**Written exercise 1:**
Convert the records, starting with the line that contains "Screen dimensions: 1366x768" and going on through the line that contains "Looking at the screenshot, I should coord(637,431).", into a two-column CSV with the columns request and answer, one row per request, with each value in a single quoted field and line breaks replaced by spaces.

**Source:**
══════

Much has said of Donald Trump’s racism and sexism, his corruption and abject cruelty, and what those unforgivable qualities say about the Republican Party that nominated and elected him. Also frequently discussed is his habit of compulsive lying–and the refusal of his Republican colleagues to hold him accountable for it.
Less frequently discussed is his penchant for conspiracy theories, which is related to but distinct from his dishonesty. One of the uncomfortable and underreported truths about the modern Republican Party is that it has become reliant on a series of increasingly outlandish conspiracy theories to maintain its ideological coherence in the face of modern reality.
For instance, the notion that the world’s climate scientists are all engaged in a massive conspiracy to lie about global warming is the ludicrous stuff of street corner doomsday preachers. But it’s essentially the common talking point of the Republican Party because the alternative–that climate change is a momentous crisis requiring major government intervention–is deeply inconvenient to their ideology and donor interests.

══════

[Entries on where items appear]

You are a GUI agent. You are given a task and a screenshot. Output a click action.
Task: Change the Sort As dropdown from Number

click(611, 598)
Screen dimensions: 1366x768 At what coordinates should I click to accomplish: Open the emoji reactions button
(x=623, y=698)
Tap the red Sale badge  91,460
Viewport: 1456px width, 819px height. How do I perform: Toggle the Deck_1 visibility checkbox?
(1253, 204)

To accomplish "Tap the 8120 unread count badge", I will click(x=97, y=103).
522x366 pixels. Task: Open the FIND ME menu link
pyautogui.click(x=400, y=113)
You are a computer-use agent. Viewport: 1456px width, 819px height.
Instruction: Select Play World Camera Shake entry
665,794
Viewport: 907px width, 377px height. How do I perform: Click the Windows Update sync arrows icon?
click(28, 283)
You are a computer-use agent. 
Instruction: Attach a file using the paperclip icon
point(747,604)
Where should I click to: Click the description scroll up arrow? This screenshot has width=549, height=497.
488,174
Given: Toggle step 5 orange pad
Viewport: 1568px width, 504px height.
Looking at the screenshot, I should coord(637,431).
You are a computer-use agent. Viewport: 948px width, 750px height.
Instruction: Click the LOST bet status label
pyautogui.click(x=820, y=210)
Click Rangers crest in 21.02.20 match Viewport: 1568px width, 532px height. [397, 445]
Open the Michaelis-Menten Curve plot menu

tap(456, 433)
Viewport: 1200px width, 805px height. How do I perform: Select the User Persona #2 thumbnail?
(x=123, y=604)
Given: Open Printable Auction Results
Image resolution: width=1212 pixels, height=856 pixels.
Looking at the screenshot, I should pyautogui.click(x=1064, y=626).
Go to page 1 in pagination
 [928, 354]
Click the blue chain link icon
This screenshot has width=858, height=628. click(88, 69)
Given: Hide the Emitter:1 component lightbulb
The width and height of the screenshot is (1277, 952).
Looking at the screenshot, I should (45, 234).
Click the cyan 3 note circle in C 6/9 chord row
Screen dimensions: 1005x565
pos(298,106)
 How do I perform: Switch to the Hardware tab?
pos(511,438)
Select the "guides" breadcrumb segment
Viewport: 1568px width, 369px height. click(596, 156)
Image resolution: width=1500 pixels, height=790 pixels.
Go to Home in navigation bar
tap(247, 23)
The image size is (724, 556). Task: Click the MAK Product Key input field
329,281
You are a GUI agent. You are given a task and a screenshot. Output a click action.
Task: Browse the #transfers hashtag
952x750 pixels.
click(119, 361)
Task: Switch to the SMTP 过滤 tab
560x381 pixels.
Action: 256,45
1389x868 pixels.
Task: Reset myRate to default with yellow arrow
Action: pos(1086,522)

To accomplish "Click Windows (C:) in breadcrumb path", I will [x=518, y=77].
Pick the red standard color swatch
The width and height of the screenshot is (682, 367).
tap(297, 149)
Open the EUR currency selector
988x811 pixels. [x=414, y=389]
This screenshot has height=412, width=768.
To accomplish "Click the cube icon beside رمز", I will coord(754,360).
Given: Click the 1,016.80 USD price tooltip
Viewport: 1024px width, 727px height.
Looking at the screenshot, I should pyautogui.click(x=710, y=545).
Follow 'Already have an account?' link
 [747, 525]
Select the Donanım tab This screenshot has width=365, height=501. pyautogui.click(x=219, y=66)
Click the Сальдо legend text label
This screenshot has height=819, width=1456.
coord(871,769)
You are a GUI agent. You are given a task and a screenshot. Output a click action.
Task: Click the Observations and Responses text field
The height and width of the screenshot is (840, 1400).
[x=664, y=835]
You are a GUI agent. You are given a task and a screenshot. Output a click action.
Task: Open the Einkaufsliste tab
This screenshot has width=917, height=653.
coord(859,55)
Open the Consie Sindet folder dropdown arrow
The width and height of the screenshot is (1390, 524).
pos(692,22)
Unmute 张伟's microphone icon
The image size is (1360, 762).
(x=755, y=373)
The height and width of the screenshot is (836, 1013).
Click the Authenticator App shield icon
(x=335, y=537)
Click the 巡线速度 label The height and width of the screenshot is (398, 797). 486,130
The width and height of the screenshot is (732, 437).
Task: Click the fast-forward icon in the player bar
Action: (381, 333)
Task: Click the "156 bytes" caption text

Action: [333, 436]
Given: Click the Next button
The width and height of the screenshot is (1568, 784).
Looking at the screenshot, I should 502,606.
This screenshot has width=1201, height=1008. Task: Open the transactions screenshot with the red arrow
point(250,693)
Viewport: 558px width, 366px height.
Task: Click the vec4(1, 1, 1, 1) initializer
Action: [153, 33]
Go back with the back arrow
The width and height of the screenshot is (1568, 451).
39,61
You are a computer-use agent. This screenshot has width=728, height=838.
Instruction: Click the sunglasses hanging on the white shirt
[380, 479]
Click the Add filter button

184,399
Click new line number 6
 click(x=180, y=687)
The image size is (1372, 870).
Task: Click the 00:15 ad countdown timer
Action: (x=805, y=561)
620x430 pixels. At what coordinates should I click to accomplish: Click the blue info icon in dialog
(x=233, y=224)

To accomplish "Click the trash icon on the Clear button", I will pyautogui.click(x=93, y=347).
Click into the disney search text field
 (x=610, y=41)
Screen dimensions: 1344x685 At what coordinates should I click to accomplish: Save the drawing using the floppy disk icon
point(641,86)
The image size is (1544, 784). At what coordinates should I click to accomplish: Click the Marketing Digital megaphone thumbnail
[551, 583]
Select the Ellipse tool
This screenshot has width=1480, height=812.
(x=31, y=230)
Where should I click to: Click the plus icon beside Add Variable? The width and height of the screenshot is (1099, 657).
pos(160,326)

══════

**Written exercise 2:**
Copy out the part of the commentary on Republican conspiracy theories starting with "Less frequently discussed" and going on through "and donor interests.".

**Written answer 1:**
request,answer
"Screen dimensions: 1366x768 At what coordinates should I click to accomplish: Open the emoji reactions button","(x=623, y=698)"
"Tap the red Sale badge","91,460"
"Viewport: 1456px width, 819px height. How do I perform: Toggle the Deck_1 visibility checkbox?","(1253, 204)"
"To accomplish ""Tap the 8120 unread count badge"",","I will click(x=97, y=103)."
"522x366 pixels. Task: Open the FIND ME menu link","pyautogui.click(x=400, y=113)"
"You are a computer-use agent. Viewport: 1456px width, 819px height. Instruction: Select Play World Camera Shake entry","665,794"
"Viewport: 907px width, 377px height. How do I perform: Click the Windows Update sync arrows icon?","click(28, 283)"
"You are a computer-use agent. Instruction: Attach a file using the paperclip icon","point(747,604)"
"Where should I click to: Click the description scroll up arrow? This screenshot has width=549, height=497.","488,174"
"Given: Toggle step 5 orange pad Viewport: 1568px width, 504px height.","Looking at the screenshot, I should coord(637,431)."

**Written answer 2:**
Less frequently discussed is his penchant for conspiracy theories, which is related to but distinct from his dishonesty. One of the uncomfortable and underreported truths about the modern Republican Party is that it has become reliant on a series of increasingly outlandish conspiracy theories to maintain its ideological coherence in the face of modern reality.
For instance, the notion that the world’s climate scientists are all engaged in a massive conspiracy to lie about global warming is the ludicrous stuff of street corner doomsday preachers. But it’s essentially the common talking point of the Republican Party because the alternative–that climate change is a momentous crisis requiring major government intervention–is deeply inconvenient to their ideology and donor interests.